Drystan menjawabnya dengan santai. Lagian sejak dulu ia sudah diajari untuk bersahabat dengan luka. Entah harus sedih atau bersyukur, karena semenjak masa pengasingannya di Melbourne, ia menjadi pribadi yang bisa bela diri, bisa memanipulasi, dan keahlian lainnya.

"Pa—"

"Kenapa?" sambar Gilgey. "Wanitamu terancam?" tebaknya langsung melihat kegelisahan putranya.

Drystan menaikkan satu alisnya, menatap ayahnya serius. Drystan menebak, ayahnya sudah lebih dulu pernah merasakan ini.

"Lelaki bukan?" tanya Gilgey sarkas. "Kalau iya, maka jagalah si cupcake itu."

"Drys merasa itu cuman gertakan," ungkap Drystan menilai. "Kita tahu batasan masing-masing."

Singkatnya, Drystan tahu kartu AS Opanya. Banyak rahasia kelemahan tentang Marchel yang ia simpan rapi. Mereka tahu kemampuan dan tingkat bahaya masing-masing jika menyerang.

"Jangan jadi brengsek Drystan," peringat Gilgey kemudian berlalu pergi.

Drystan memijat pelipisnya pening. "Udah terlanjur," lirihnya miris.

****

Crystal berjalan di koridor sekolah sembari bermain ponsel, juga mendengarkan musik dari Taylor Swift. Sesekali ia bersenandung ceria sambil menyapa teman-temannya dengan senyuman manis.

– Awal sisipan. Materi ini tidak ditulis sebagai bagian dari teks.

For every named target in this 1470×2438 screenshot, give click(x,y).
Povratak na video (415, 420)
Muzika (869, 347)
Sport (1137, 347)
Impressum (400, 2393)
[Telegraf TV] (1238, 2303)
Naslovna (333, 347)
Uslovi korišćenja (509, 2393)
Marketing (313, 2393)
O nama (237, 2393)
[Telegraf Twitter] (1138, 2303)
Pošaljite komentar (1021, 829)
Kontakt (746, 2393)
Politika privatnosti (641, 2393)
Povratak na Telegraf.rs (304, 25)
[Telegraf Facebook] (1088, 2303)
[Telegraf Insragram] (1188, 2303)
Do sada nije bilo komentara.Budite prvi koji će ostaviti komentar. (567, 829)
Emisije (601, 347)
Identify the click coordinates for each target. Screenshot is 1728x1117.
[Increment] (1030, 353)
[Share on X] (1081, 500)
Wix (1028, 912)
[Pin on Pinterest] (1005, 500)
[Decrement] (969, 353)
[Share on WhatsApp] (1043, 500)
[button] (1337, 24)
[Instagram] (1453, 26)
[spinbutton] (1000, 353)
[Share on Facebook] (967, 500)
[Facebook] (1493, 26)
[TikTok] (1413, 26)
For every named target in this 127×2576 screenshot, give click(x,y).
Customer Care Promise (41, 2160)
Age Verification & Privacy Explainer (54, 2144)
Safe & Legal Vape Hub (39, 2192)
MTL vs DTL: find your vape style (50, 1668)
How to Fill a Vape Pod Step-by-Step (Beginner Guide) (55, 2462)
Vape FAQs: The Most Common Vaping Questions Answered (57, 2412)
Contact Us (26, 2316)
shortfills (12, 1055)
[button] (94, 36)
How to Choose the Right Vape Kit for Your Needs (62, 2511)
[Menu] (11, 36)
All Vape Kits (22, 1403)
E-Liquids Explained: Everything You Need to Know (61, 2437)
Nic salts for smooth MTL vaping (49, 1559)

Terlalu asyik sampai tidak melihat sekitar, ponselnya sudah raib berpindah tangan karena Drystan tiba-tiba merebutnya.

"ISH!" sentak Crystal berusaha merebut ponsel itu lagi, tapi Drystan malah mengangkat tangannya tinggi-tinggi.

Crystal berdecak malas, menampilkan ekspresi cemberut, membuat Drystan tersenyum tipis.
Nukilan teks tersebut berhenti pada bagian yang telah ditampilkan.